ACTION ITEM> Return each line of the entries that holds the string "computer".

+--

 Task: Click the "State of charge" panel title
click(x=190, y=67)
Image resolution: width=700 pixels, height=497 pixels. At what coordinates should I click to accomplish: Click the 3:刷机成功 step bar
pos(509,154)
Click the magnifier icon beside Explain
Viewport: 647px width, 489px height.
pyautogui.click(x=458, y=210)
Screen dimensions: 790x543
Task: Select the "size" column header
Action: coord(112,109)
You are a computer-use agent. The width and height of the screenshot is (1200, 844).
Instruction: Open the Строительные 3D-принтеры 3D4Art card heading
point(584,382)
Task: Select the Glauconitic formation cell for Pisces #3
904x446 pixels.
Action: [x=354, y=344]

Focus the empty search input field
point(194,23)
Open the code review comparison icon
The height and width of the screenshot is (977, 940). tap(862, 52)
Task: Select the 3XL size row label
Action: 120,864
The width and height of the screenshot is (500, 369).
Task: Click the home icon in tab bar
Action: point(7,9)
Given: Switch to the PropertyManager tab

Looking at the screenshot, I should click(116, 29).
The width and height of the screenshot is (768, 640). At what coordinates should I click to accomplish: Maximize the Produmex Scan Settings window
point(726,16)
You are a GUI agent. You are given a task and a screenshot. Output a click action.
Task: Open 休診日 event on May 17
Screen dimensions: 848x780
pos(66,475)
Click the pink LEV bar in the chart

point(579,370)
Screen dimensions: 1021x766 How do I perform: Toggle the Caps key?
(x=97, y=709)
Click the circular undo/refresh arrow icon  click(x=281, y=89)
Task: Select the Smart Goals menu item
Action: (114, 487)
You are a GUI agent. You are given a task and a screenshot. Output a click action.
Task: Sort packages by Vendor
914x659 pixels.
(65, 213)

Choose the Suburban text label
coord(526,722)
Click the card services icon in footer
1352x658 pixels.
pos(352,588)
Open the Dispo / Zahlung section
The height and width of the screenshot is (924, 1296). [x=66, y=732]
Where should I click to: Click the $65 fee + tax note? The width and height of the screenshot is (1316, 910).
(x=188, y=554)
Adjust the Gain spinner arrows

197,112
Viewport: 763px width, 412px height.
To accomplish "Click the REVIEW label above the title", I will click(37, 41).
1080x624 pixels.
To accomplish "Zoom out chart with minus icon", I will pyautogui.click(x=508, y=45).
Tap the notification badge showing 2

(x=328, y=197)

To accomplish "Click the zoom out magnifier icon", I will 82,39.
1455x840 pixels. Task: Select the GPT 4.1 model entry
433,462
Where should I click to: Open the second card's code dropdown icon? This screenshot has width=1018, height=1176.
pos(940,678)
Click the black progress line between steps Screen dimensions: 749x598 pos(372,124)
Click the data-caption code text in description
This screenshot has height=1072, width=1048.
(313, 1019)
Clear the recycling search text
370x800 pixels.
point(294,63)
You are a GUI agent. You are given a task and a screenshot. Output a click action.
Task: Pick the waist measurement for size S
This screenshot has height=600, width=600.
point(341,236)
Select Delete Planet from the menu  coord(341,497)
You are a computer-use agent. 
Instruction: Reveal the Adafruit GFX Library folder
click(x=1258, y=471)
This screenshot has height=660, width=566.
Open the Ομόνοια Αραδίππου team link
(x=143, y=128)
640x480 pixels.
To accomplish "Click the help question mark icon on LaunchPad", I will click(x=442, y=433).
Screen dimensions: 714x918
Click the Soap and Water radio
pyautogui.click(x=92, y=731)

+--

ANSWER>
You are a computer-use agent. The width and height of the screenshot is (1200, 844).
You are a computer-use agent. 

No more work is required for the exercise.